Monday, July 22, 2013

Tour de Speed: Designing the Ultimate Race Bike


Tour de Speed: Designing the Ultimate Race Bike
By Jon Marcus | Published: 
Inside a nondescript steel building in an industrial park just north of Charlotte, North Carolina, a cyclist leans over his handlebars, pedals as hard as he can—and stays precisely in place.
According to the complex data projected on the floor for the rider to track, his bike is going 40 kilometers an hour. But it’s doing that inside the A2 Wind Tunnel, a spinoff of a company founded primarily to test the aerodynamic efficiency of racing cars.
The engineering that takes place in this wind tunnel improves the cyclist’s efficiency by 24.1 percent. And as the Tour de France 2013 heats up, it’s just one way that this technology is being used to make huge advances in a 200-year-old invention that seems about as simple as they come.
“It’s a bike, it’s got two wheels, you pedal it. You’d think not much can change. But conventional wisdom has been challenged on that,” says Kevin Dessart, director of coaching education and athlete development at USA Cycling in Colorado Springs. “The manufacturers and the riders are always looking for the next advantage.”
The bicycle has been evolving since 1817, when the German baron Karl von Drais first built a wooden frame connecting two wheels, which the rider pushed along with his feet. It took until the 1860s for a pair of Frenchmen, Pierre Michaux and Pierre Lallement, to add pedals, which they attached to the hub of the front wheel. The Scotsman Thomas McCall moved the mechanical crank to the rear wheel in 1869.
Early bicycles were made of iron and wood with high seats and solid rubber tires, which made them particularly uncomfortable for the “bicycle jockeys” who rode them on the cobblestone streets of cities. That led to another breakthrough bit of mechanical engineering: the Bike Jockey Strap, the first jockstrap, which was invented in 1874.
The bicycle itself, meanwhile, continued to transform. The large front wheel was made smaller and the saddle was moved back. A chain drive replaced that original crank, and gearing was added. So were pneumatic tires—by another Scotsman, John Boyd Dunlop—to soften the ride, and a rear freewheel was developed to let the rider coast down hills. To help him stop, the cable-pull brake was invented.
And there things stood for decades, despite all of these impressive bursts of technological improvements, constrained largely by the limitations of steel frames.

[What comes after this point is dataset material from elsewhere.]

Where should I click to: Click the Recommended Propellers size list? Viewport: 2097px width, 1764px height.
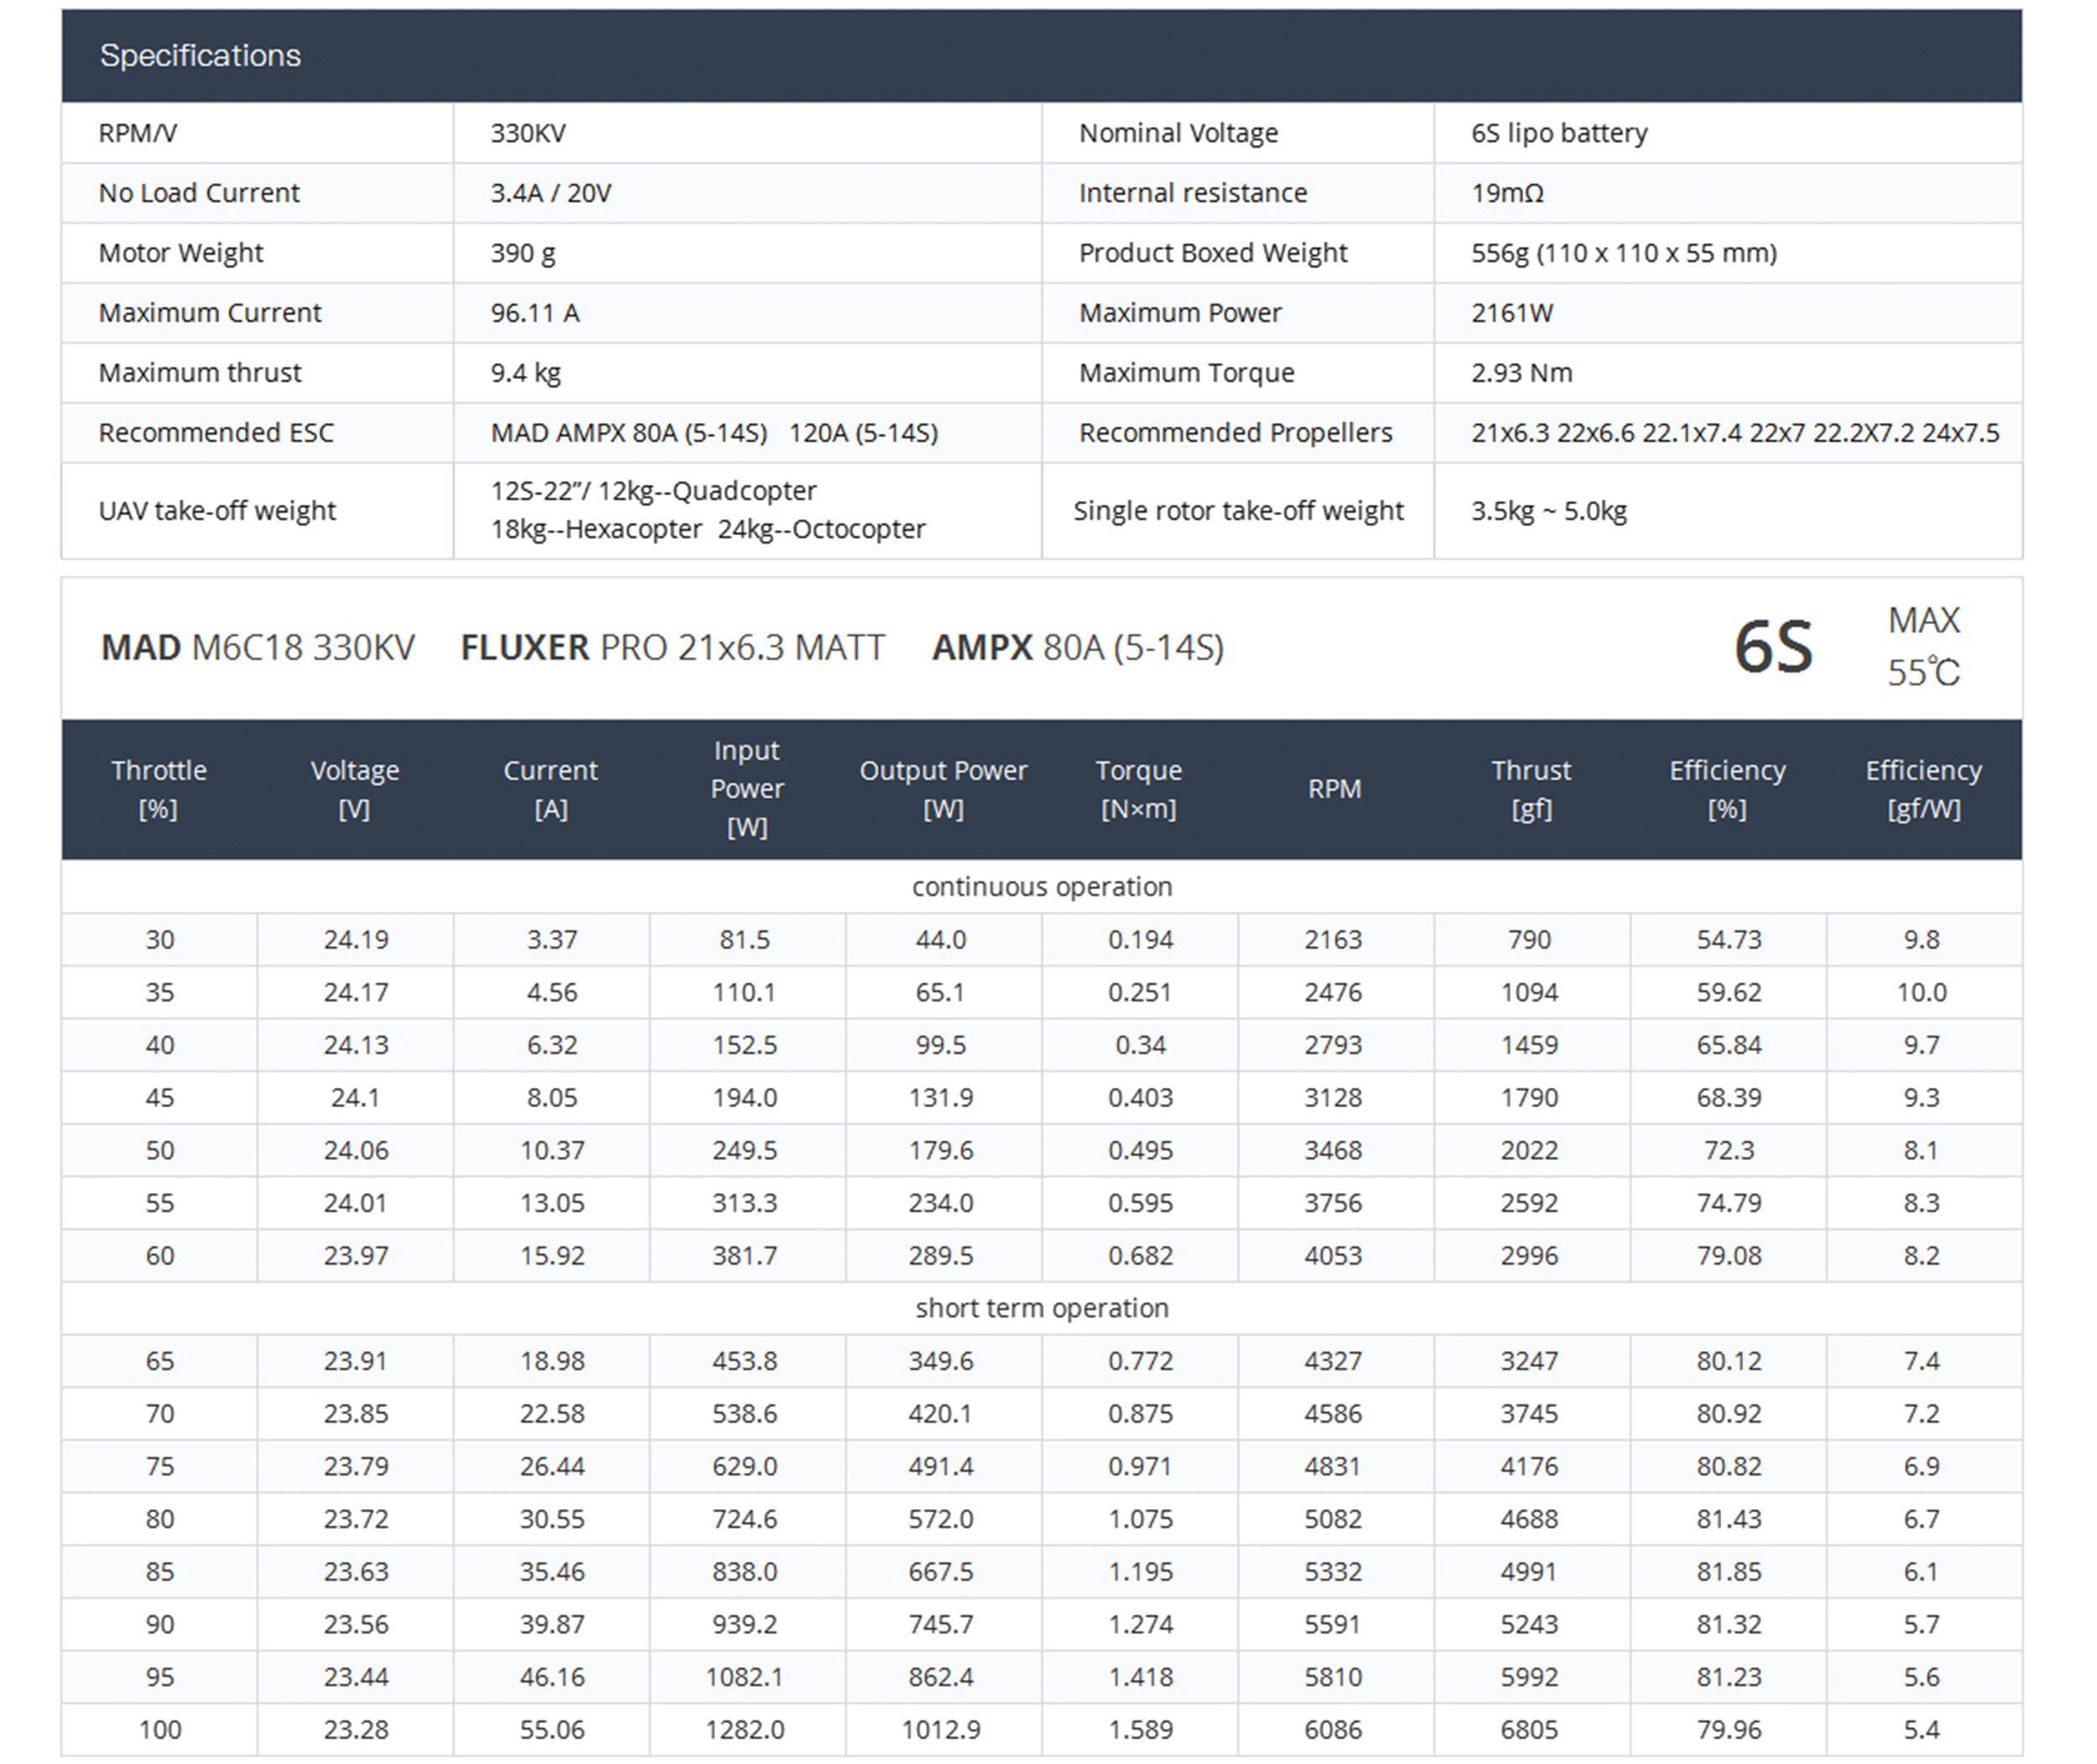[1734, 433]
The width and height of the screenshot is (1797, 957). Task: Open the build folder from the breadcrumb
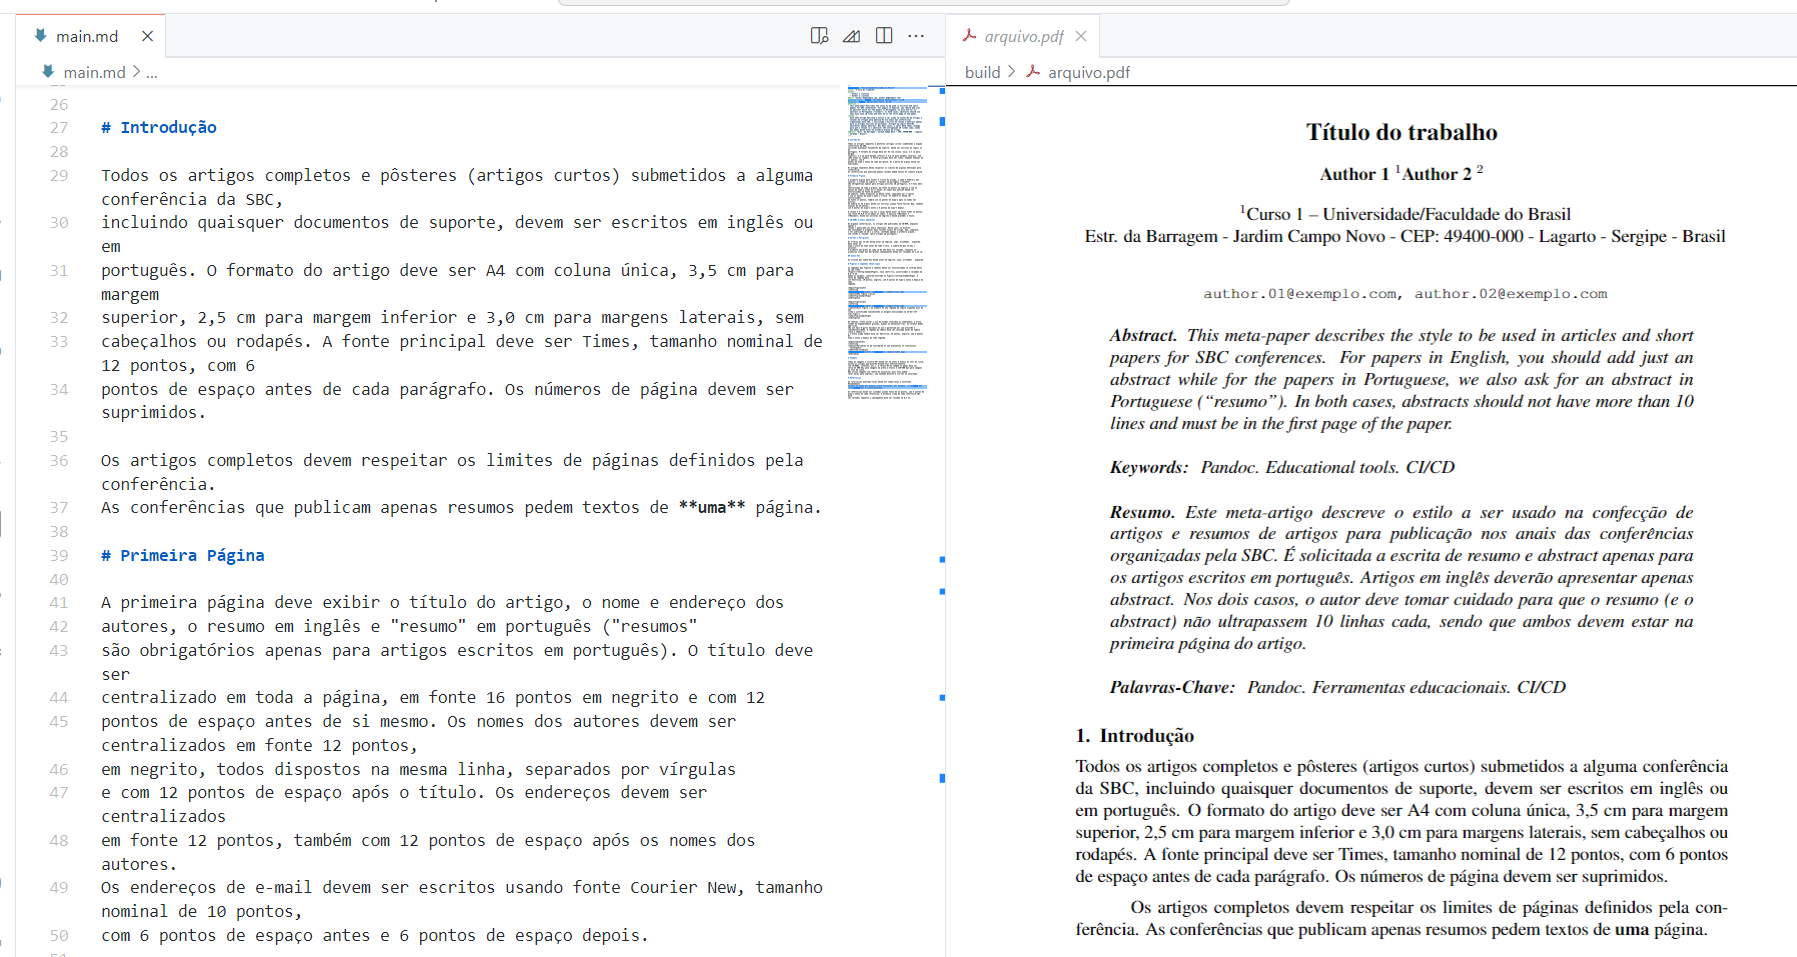coord(983,71)
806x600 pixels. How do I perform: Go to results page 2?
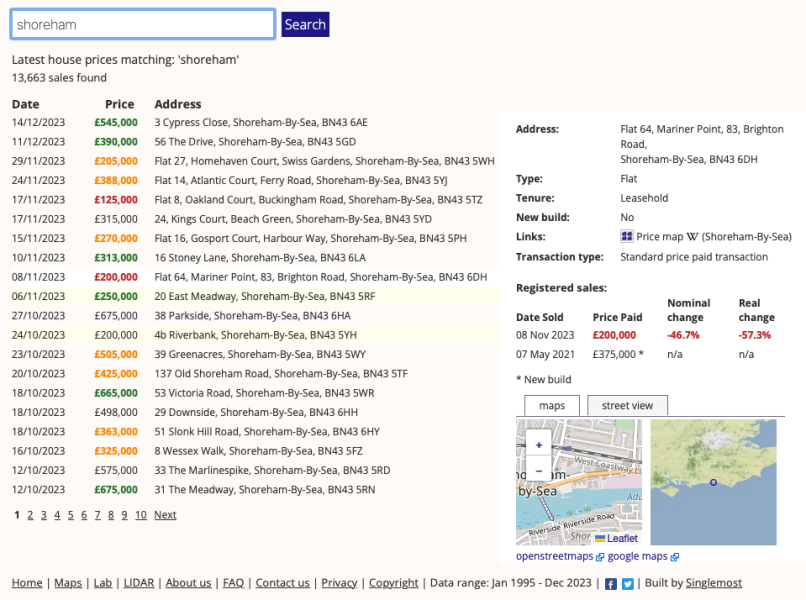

Today, with international bicycle sales topping $61 billion a year and riders ready to confront the French Alps and the Olympic velodrome in London, engineers have returned to the challenge of improving the design of this seemingly simple machine. New materials have allowed them to reduce the weight of a road-bike frame to about two pounds, down from the 48 pounds of those cumbersome original iron-and-wood models, and shape its once-boxy form into a curvy and almost sensual work of art.
The ultimate goal, of course, is not to look good. It’s to go fast. And computer-aided design and the science of fluid dynamics are steadily increasing efficiency.
The use in bicycles of carbon fiber instead of steel and aluminum has not only reduced the weight of a bicycle frame by one third, says Jean-Luc Callahan, engineering manager for road bikes at Specialized. It also “opened a lot of doors on design—how we manufacture, and the ability to make the frame in different shapes.”
Next comes aerodynamic simulations and wind-tunnel testing. After 200 years, says Callahan—and more than a century of racing—“the industry is still in its infancy in terms of aerodynamic knowledge. There are a lot of theories out there, but even to simulate those properly requires skill, specialized software, and manpower.”
Even the minutia of bicycle design affects the aerodynamics, he says.
Tour de Speed: Designing the Ultimate Race Bike
By Jon Marcus | Published: 
“The helmet is a huge percentage of your drag,” he says. That’s resulted in new styles of helmet, including egg-shaped models. Vertical shifting levers cause wind resistance, so manufacturers have incorporated shifters into the brake levers, and are developing push-button shifting. Some new bikes come with spaces for battery packs and other obtruding components in the frame or seat. Deep wheel rims extending inward toward the hubs are also meant to cut down friction, and can act like sails in a crosswind.
It takes as long as two years to design a new bike for the mass market, Callahan says. Engineers use rapid-prototype machines to build full-sized mockups.
The finished products go into a wind tunnel.
“The smallest change can make a big difference,” says USA Cycling’s Dessart. Aerobars, for instance, which let riders lean far forward, are credited with having helped cyclist Greg LeMond win the Tour de France in 1989. Since then, the space between them has been narrowed, further increasing their aerodynamic efficiency.
Competitive cyclists “are the product testers,” says Dessart, who is himself a cyclist and an Ironman triathlete. They’re the real-world R&D.”
They’re also a little different from the NASCAR drivers with whom general manager Dave Salazar usually works back in that North Carolina wind tunnel.
Sure, says Salazar, a mechanical engineer—there’s a cultural difference. But in the end, he says, “We’re all after the same goal: We’re all just trying to go faster.”